In January of 2004, Anthony Scott was called before CPS representatives Donald Pittman, chief of high schools for the Chicago Board of Education, and Johnetta Jones, CPS area instruction officer. The purpose of the meeting: They wanted to appoint him as the new principal of Austin Community Academy High School.

It appeared to be an ideal opportunity for Scott. The school had been plagued by sub-par test scores and alleged illicit behavior on school grounds for nearly a decade. Now it was about to receive a regime change, providing Scott with the chance to improve the school that provided him with his first job in the field of education when he began teaching there back in 1976.

“When you are personally called in and asked to head a high school in trouble and you know you have the dedication to make improvements happen, you take that opportunity,” said Scott. However, the extent of that new direction was not made known to Scott until May of 2004, as he was assembling his faculty. He was contacted by CPS and informed that he should not accept any new freshman students.

“I was shocked,” said Scott. “I was preparing to begin at a new school and try to turn around the grades and behavioral problems, and now I was being told that regardless of what I did, the school was becoming a 2010 selective enrollment school. It was very disheartening.”

Scott was born in 1954 to a father who worked in a gas station and a mother who stayed home and raised her eldest son and his nine younger siblings in the Cabrini Green projects. This was a time before the projects became synonymous with garish white buildings with bars on the windows and criminal activity brewing outside.

His family was not rich, but he learned the value of hard work from his parents, catapulting him to a extended run of academic excellence.

After graduating from Waller High School, he attended the University of Iowa and then DePaul, earning his master’s degree in Mathematics. He later attended Northeastern University and obtained a master’s in inner-city studies. This was followed by a doctorate in educational leadership from Northern Illinois University.

A year after his marriage to Shirley (currently the principal of Ellington Elementary) in 1975, Scott began teaching math at Austin High. Shortly after, the school’s track coach abruptly left, and the students in his class who ran track requested that be be the new track coach.

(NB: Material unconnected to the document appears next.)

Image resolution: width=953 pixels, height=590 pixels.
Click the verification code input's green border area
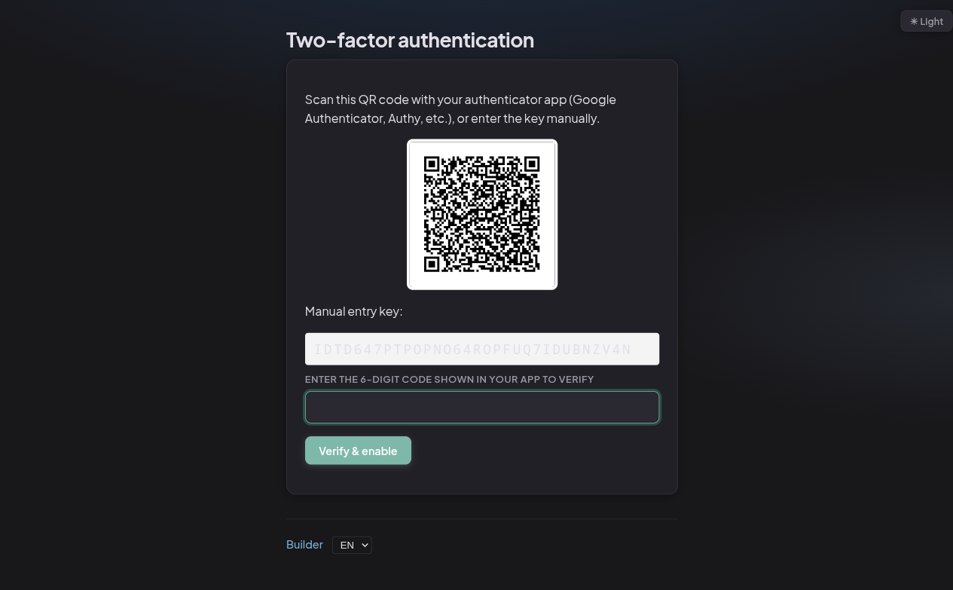[482, 391]
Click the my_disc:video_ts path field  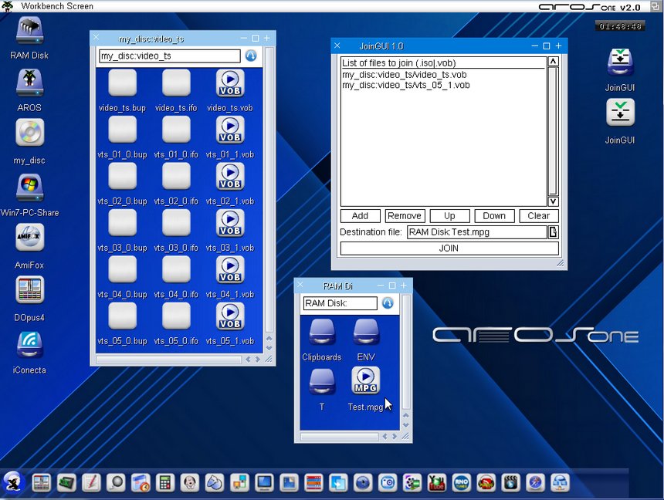tap(169, 56)
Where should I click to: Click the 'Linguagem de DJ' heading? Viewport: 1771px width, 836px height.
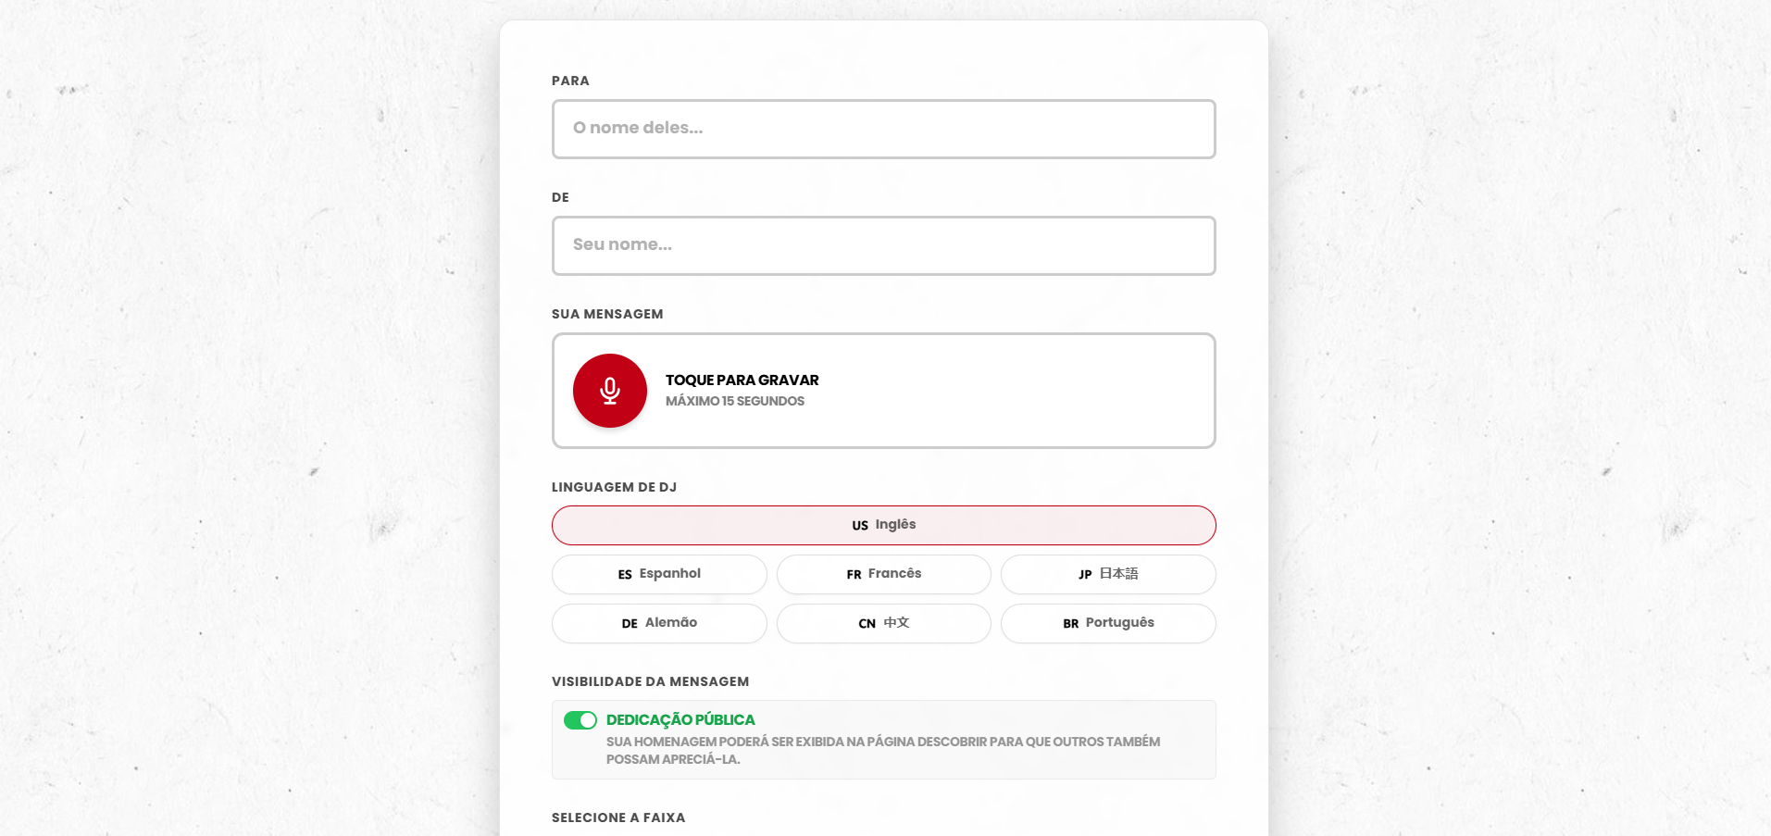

“I had not really coached before, but I felt I could convey a level of discipline to the students that would keep them motivated throughout the season,” said Scott later taking over the football team as well.

He left the school in 1994 to pursue an assistant principal position at Orr. He remained there for four years before moving on to Arai Middle School.

In the aftermath of learning that the school would become the latest Renaissance 2010 rehab project, was it worth coming back to Austin High?

“I just hope it works out for the kids because they are the ones who will suffer if the plan fails,” said Scott.